Interés asegurable: Es la relación económica entre una persona y un objeto que habilita la contratación de un seguro. En los seguros de vida este interés consiste en la conservación de la vida del asegurado.

 

Liquidación de Siniestros: Procedimiento establecido para determinar las circunstancias del hecho dañoso, la cobertura de la póliza y el monto de la indemnización que corresponde pagar al asegurado.

 

Monto máximo de reembolso: Monto máximo hasta el cual la compañía de seguros pagará por las coberturas contratadas.

 

Período de gracia: Periodo pactado en la póliza en que la cobertura se mantiene vigente, aún cuando exista un retraso en el pago de las primas convenidas.

 

Póliza: Documento que da cuenta de la suscripción de seguro y que contiene las condiciones generales, particulares o especiales que regulan la interacción contractual acordada entre la empresa aseguradora y el asegurado.

 

Porcentaje de cobertura: Porcentaje en que la compañía de seguros cubrirá sobre el copago de una prestación médica.
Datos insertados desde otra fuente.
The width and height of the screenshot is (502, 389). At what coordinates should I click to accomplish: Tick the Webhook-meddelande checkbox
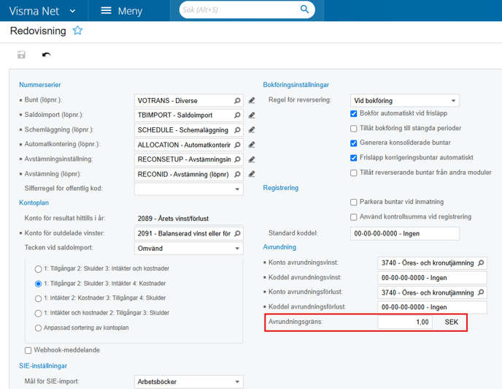(x=28, y=350)
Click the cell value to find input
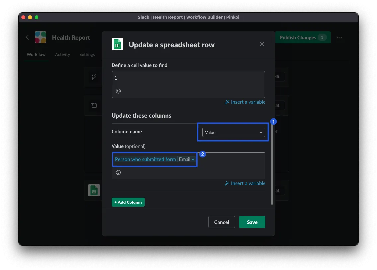Screen dimensions: 377x270 [x=188, y=78]
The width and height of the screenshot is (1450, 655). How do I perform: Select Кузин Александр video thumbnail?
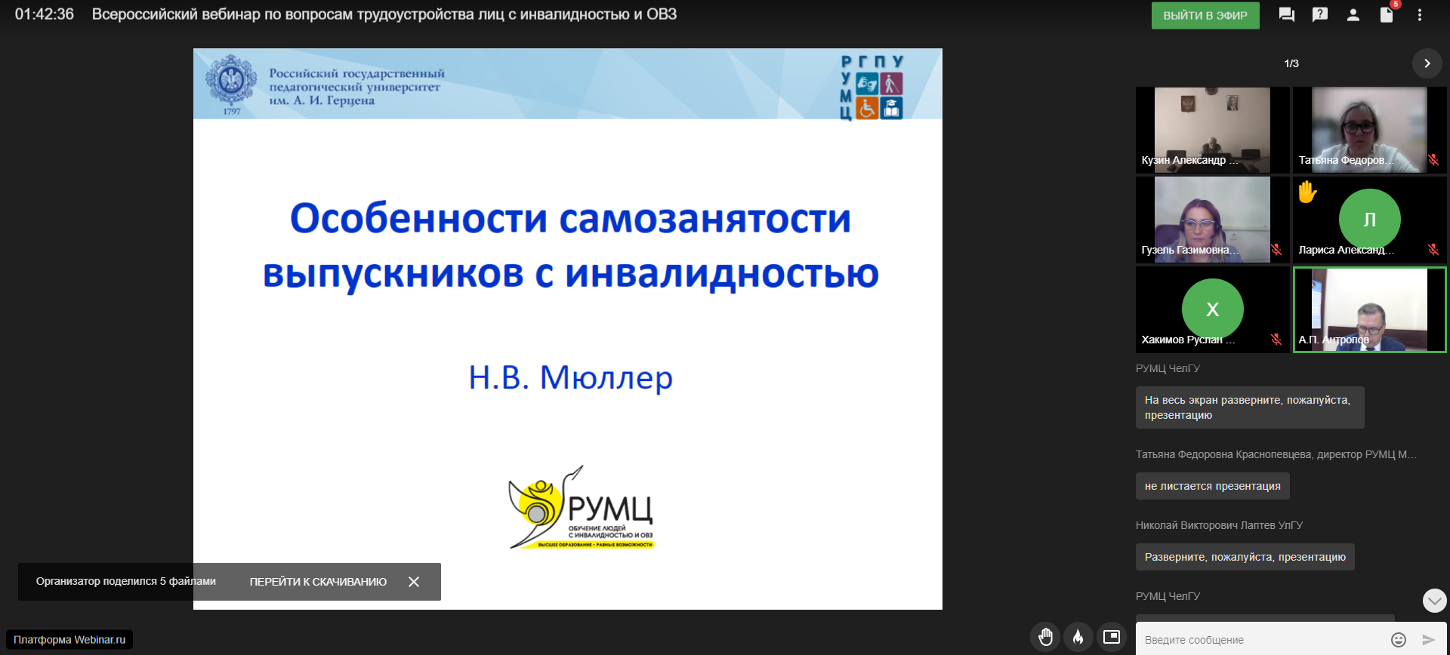[1212, 130]
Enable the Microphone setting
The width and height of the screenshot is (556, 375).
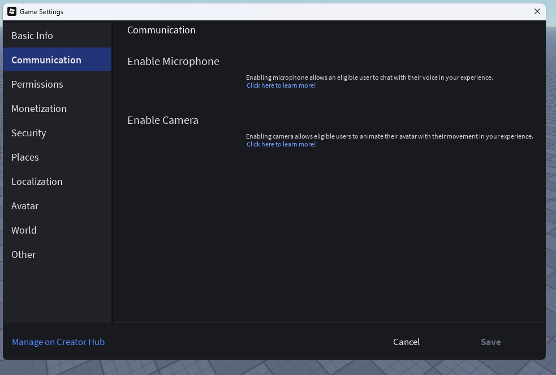click(x=173, y=61)
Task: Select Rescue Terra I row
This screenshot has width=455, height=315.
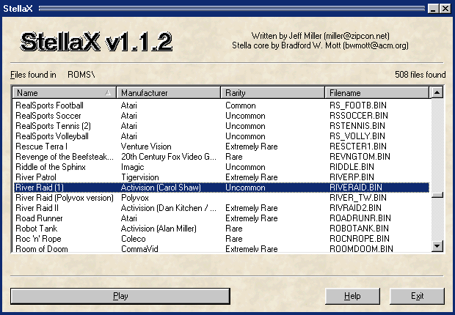Action: point(42,147)
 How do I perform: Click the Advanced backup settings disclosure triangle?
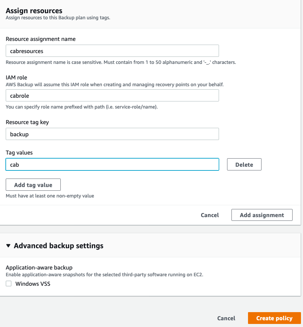(x=9, y=246)
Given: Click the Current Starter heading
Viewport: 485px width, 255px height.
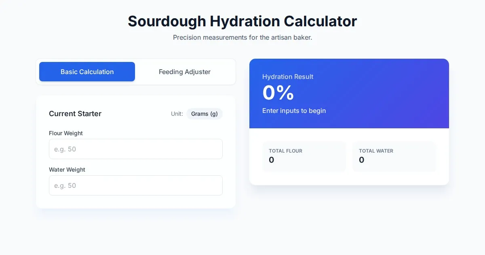Looking at the screenshot, I should tap(75, 114).
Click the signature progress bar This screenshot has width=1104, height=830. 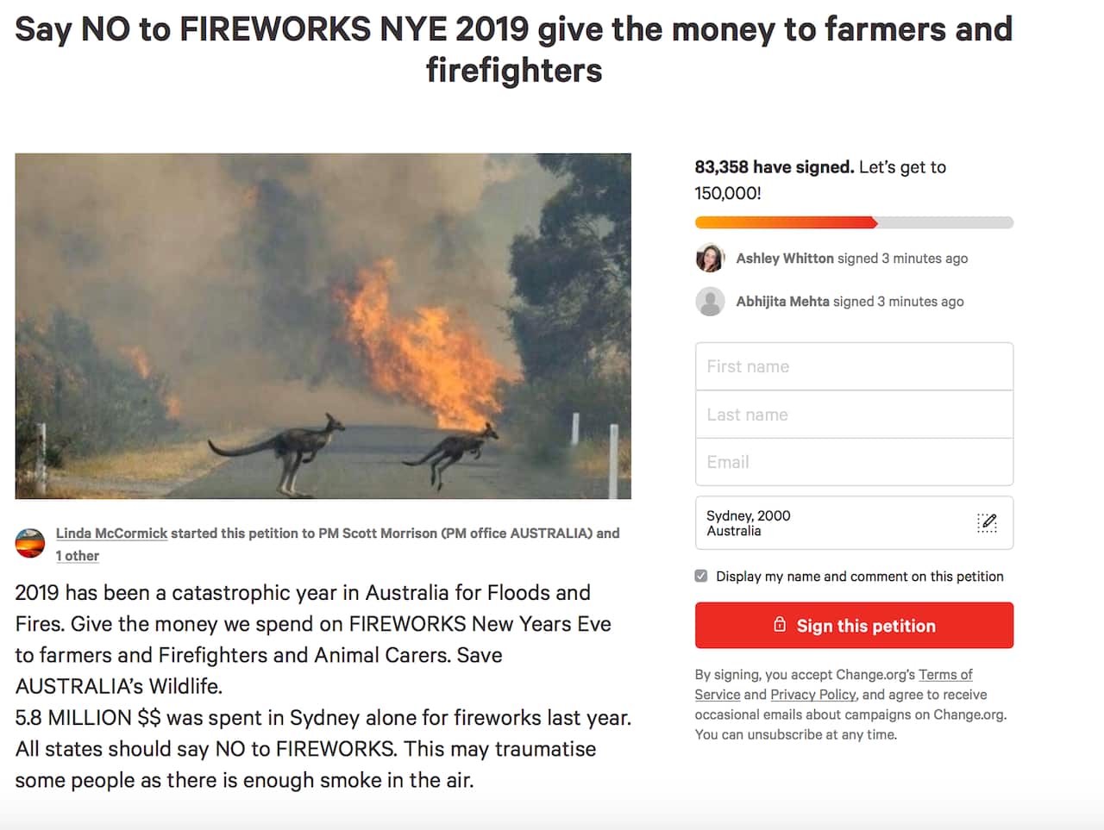coord(854,223)
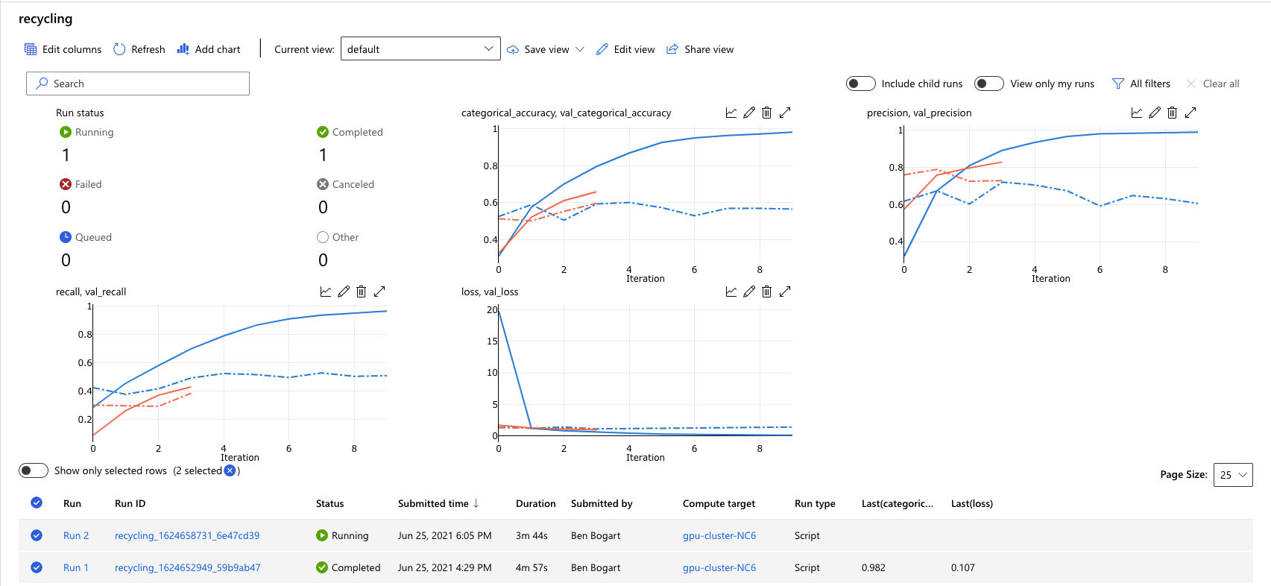The image size is (1271, 586).
Task: Change chart type for recall, val_recall
Action: click(x=326, y=292)
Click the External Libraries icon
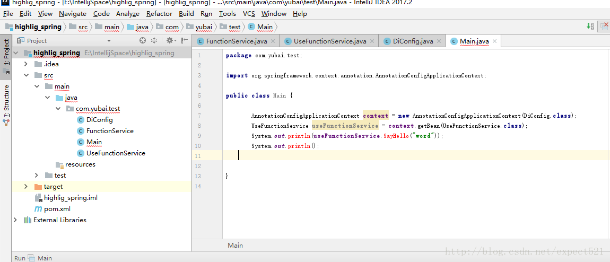The width and height of the screenshot is (610, 262). tap(27, 220)
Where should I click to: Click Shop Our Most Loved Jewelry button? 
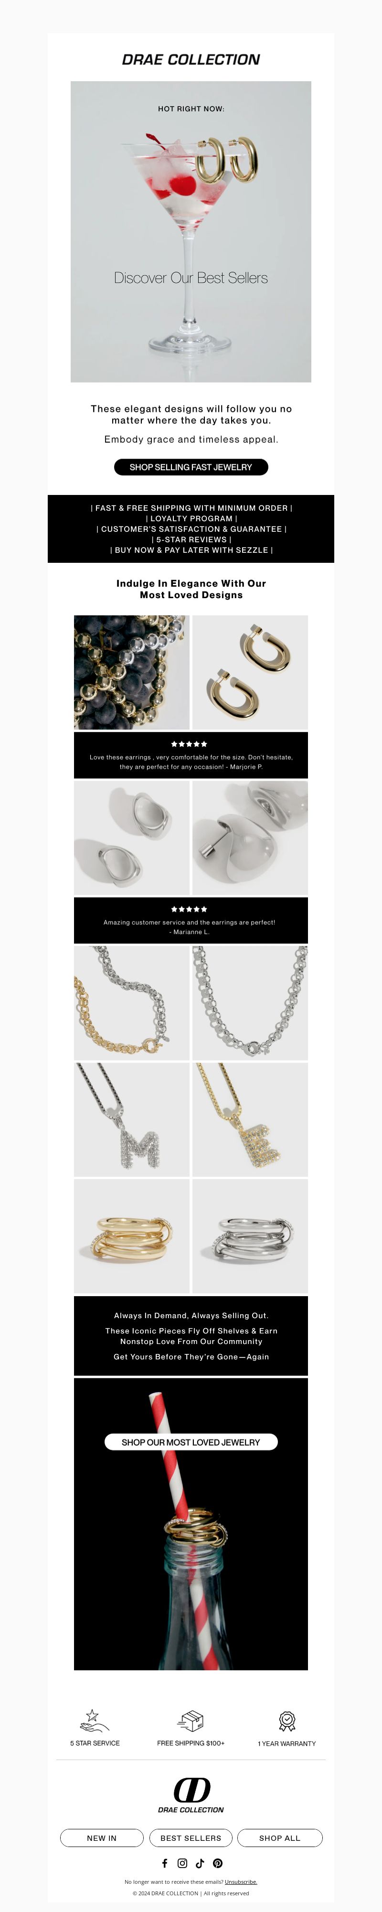tap(191, 1441)

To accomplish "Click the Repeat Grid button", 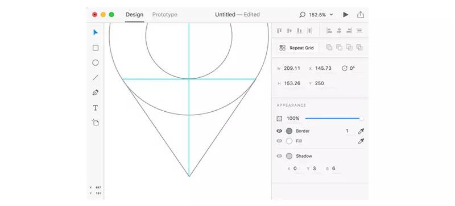I will (x=297, y=48).
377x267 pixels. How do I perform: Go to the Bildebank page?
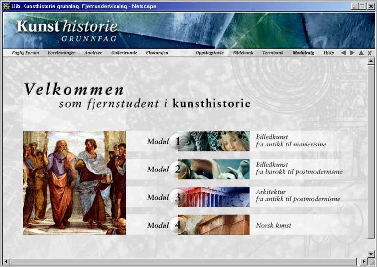click(243, 53)
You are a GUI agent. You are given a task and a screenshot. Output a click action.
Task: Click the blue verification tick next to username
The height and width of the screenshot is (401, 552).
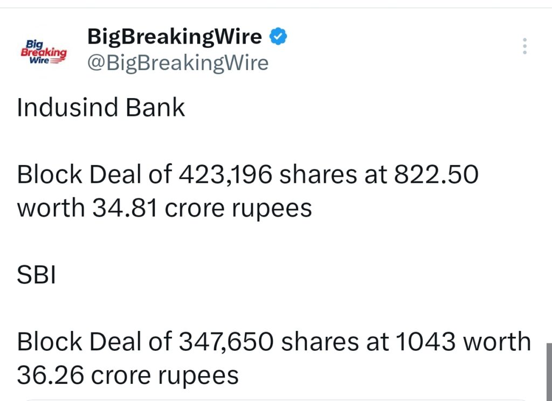click(278, 36)
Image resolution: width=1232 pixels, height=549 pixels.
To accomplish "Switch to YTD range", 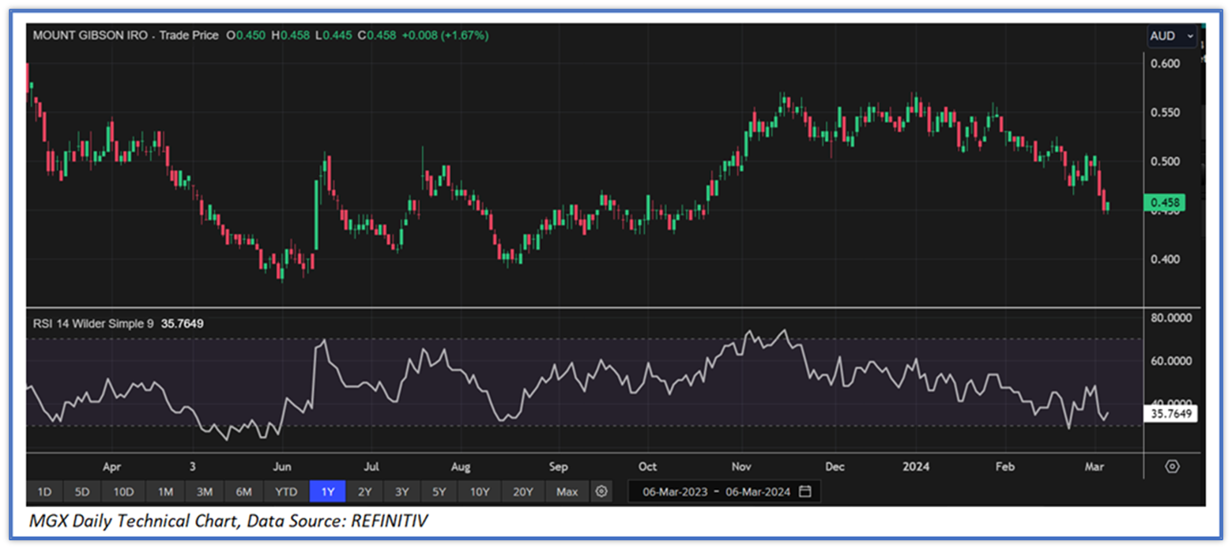I will pos(286,492).
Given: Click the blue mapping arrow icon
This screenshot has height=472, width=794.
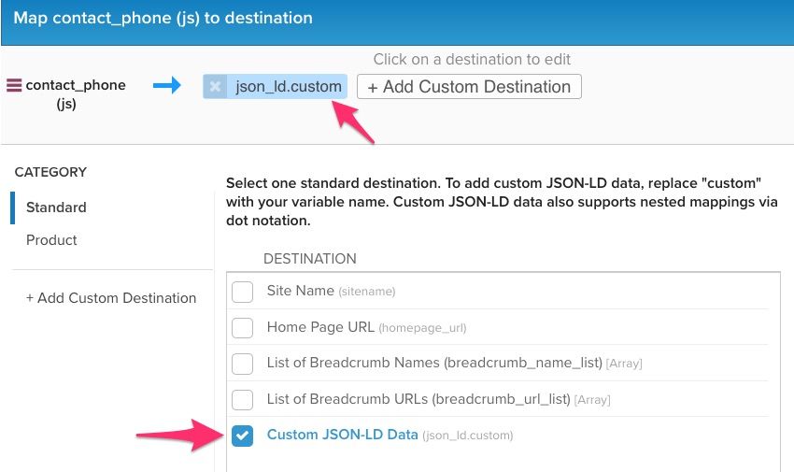Looking at the screenshot, I should click(167, 86).
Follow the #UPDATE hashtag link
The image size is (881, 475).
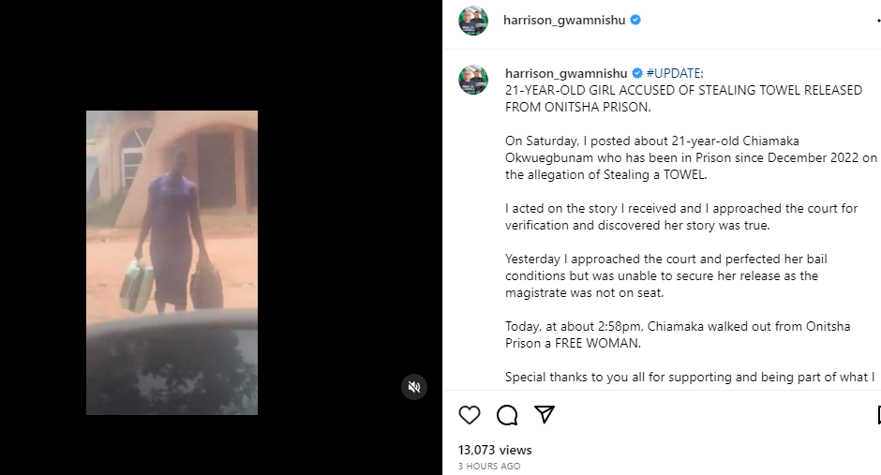(673, 74)
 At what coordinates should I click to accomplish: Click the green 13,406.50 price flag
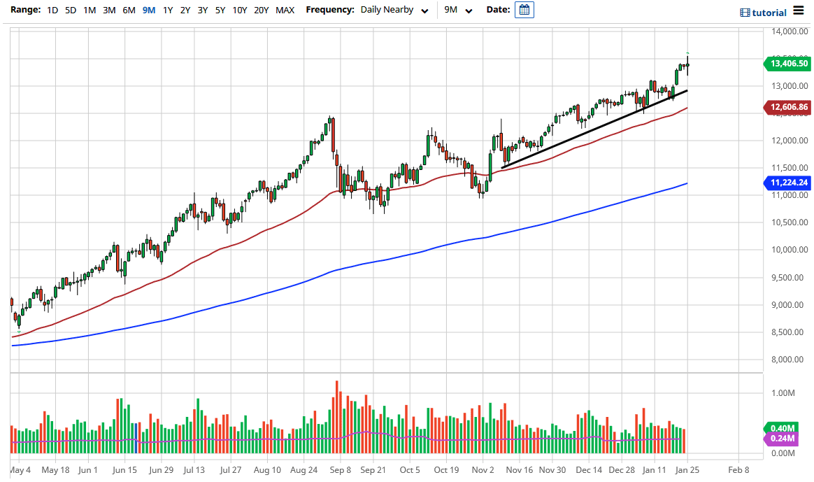click(787, 64)
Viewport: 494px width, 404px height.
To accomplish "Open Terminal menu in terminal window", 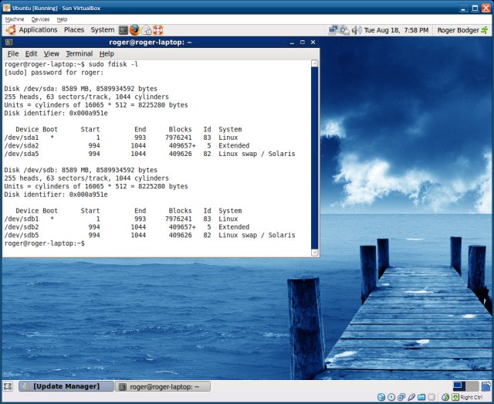I will [79, 54].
Puede tener tope por prestación y/o anual, esto dependerá de la póliza contratada.

 

Preexistencia: Cualquiera enfermedad, patología, incapacidad, lesión, dolencia, padecimiento o problema de salud en general que afecte al asegurado, que sean circunstancias por él conocidas, y que hayan sido diagnosticadas con anterioridad a la fecha de la suscripción de la propuesta de incorporación a la póliza.

 

Prima directa: Monto de dinero expresado en una moneda reajustable que el contratante está obligado a pagar como una retribución por la cobertura que otorga la compañía de seguros, según el contrato de seguro pactado.

 

Propuesta de seguro: Es un documento en que consta la solicitud y condiciones del seguro requerido por el asegurado, para que la compañía de seguros decida su aceptación o rechazo.

 

Prórroga de seguro: Extensión del plazo de vigencia de las condiciones de la póliza por un periodo determinado de tiempo y en condiciones similares a las que han tenido vigencia.

 

Reembolso: Monto que la compañía de seguros se obliga a pagar al asegurado calculado como un porcentaje del copago de la prestación de acuerdo con la póliza contratada.

 

Riesgo: Es la probabilidad de ocurrencia de un siniestro. Es la posibilidad de que la persona o bien asegurado sufra el siniestro previsto en las condiciones de póliza.

 

Seguro colectivo: Son los seguros contratados en virtud de un vínculo contractual, legal o institucional por un conjunto de personas o a favor de un conjunto de personas, o cuyas condiciones resulten aplicables respecto de un conjunto de personas, por ejemplo empresas.

 

Siniestralidad: Es la razón entre el total de siniestros y las primas recaudadas por una entidad aseguradora.

 

Tope por prestación: Es el valor máximo que una compañía de seguros cubrirá o pagará para un tipo de prestación determinada durante el periodo de vigencia del seguro.

 

Vencimiento: Fecha pactada para el término de la vigencia de una póliza.

 

Vigencia: Período en el que una póliza está activa.